A PEC nº 23/2021 ainda institui uma aparente compensação automática de débitos tributários do credor do precatório, a qual já restou instituída anteriormente e foi declarada inconstitucional pelo Supremo Tribunal Federal em 2015.

Trata-se de uma alteração que atenta contra os princípios da isonomia e da menor onerosidade nas execuções fiscais, pois permite que a Fazenda Pública deixe de utilizar dos meios executivos previstos em lei para satisfazer seus créditos e passe a se valer de uma via compulsória, claramente mais gravosa ao particular, gerando um enorme desequilíbrio de forças.

Outra importante modificação recai na previsão de se facultar ao credor, “conforme estabelecido em lei do ente federativo devedor, com autoaplicabilidade para a União, a oferta de créditos líquidos e certos reconhecidos pelo ente federativo ou por decisão judicial transitada em julgado.”

A PEC nº 23/2021 ainda altera a forma de atualização dos precatórios e de todos os débitos da Fazenda Pública.

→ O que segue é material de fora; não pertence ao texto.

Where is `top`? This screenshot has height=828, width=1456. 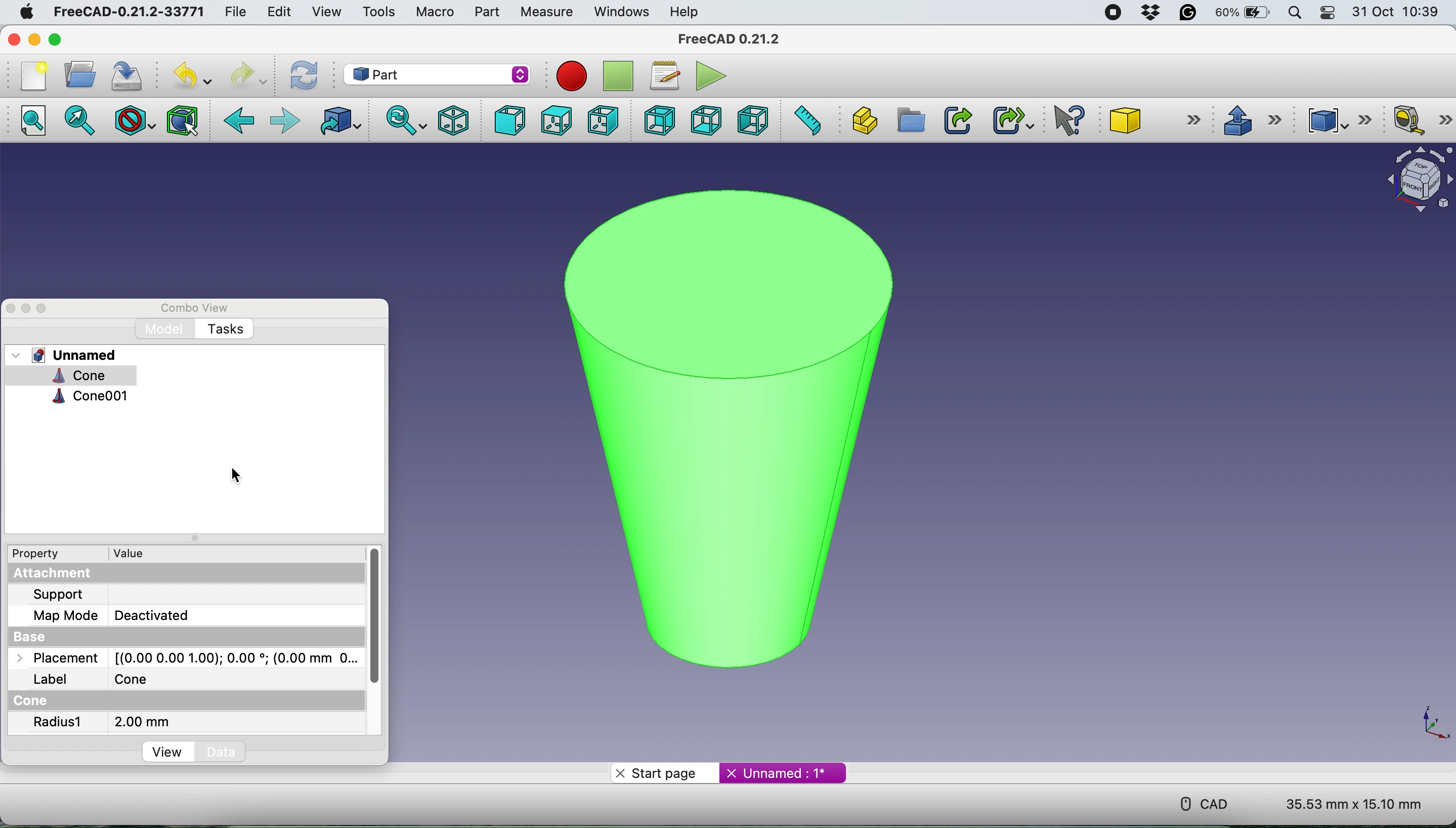 top is located at coordinates (555, 120).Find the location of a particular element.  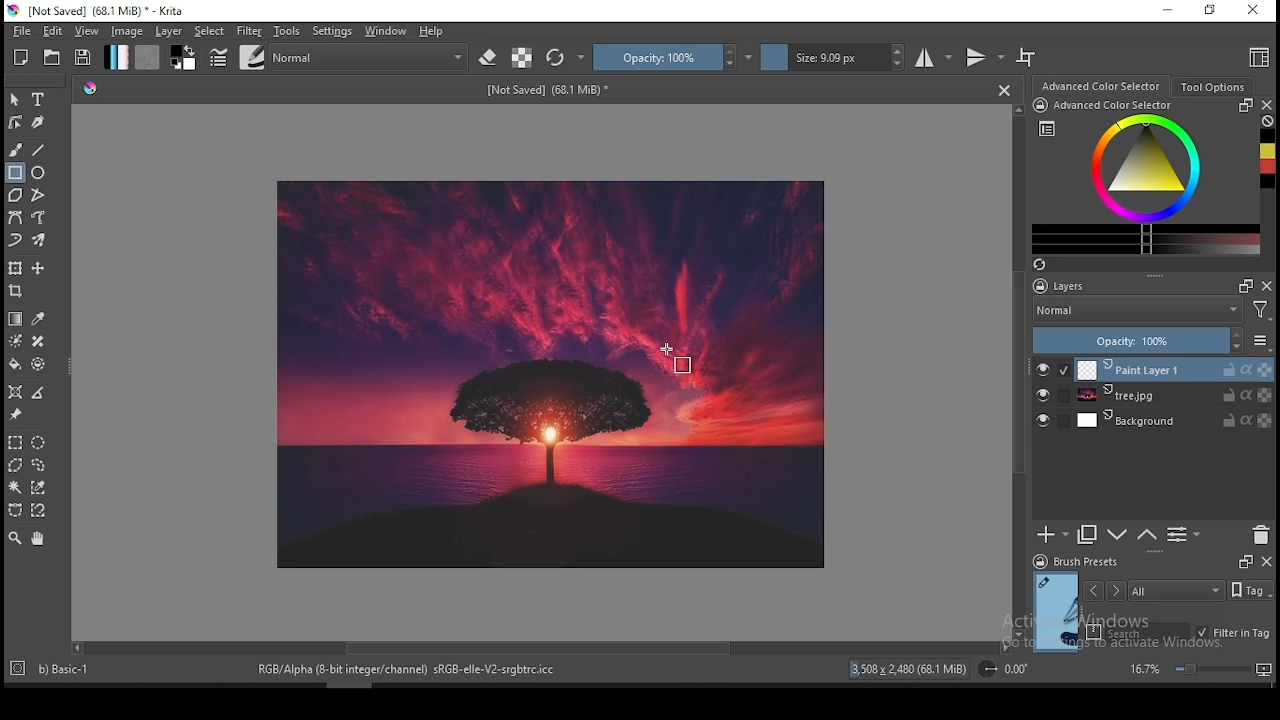

pan tool is located at coordinates (37, 540).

Deixa-se de utilizar o IPCA-E como índice de correção monetária com o acréscimo de juros moratórios para se aplicar unicamente o acumulado da variação da chamada taxa Selic.

Porém, é sabido que a Selic não necessariamente é capaz de refletir a desvalorização do capital provocada pela inflação nem muito menos e, a um só tempo, é capaz de compensar os efeitos da mora, como é da natureza dos juros.

Tanto é assim que o STF já declarou inconstitucional regra juridicamente similar, por meio da qual se definiu a Taxa Referencial (TR) como índice de correção monetária.

A se registrar que essa circunstância nefasta passaria a ser adotada em relação a todo e qualquer débito em discussão em face da Fazenda Pública, ou seja, mesmo muito antes da constituição do precatório, o débito passaria a ser “corrigido” pela variação da Selic.

Em resumo, muito embora esteja repleta de inconstitucionalidades — as quais já foram em parte reconhecidas pelo STF ao examinar outras emendas sobre precatórios —, são grandes as chances de sua aprovação pelo Senado, o que resultará em mais um enorme número de questionamentos no Judiciário, tendo o condão de politizar os pronunciamentos judiciais e de macular ainda mais a já combalida e quase inexistente segurança jurídica que haveria de ser observada, sobretudo, nas relações com a Administração Pública.

Artigo originalmente publicado no Estadão, em 12.11.2021.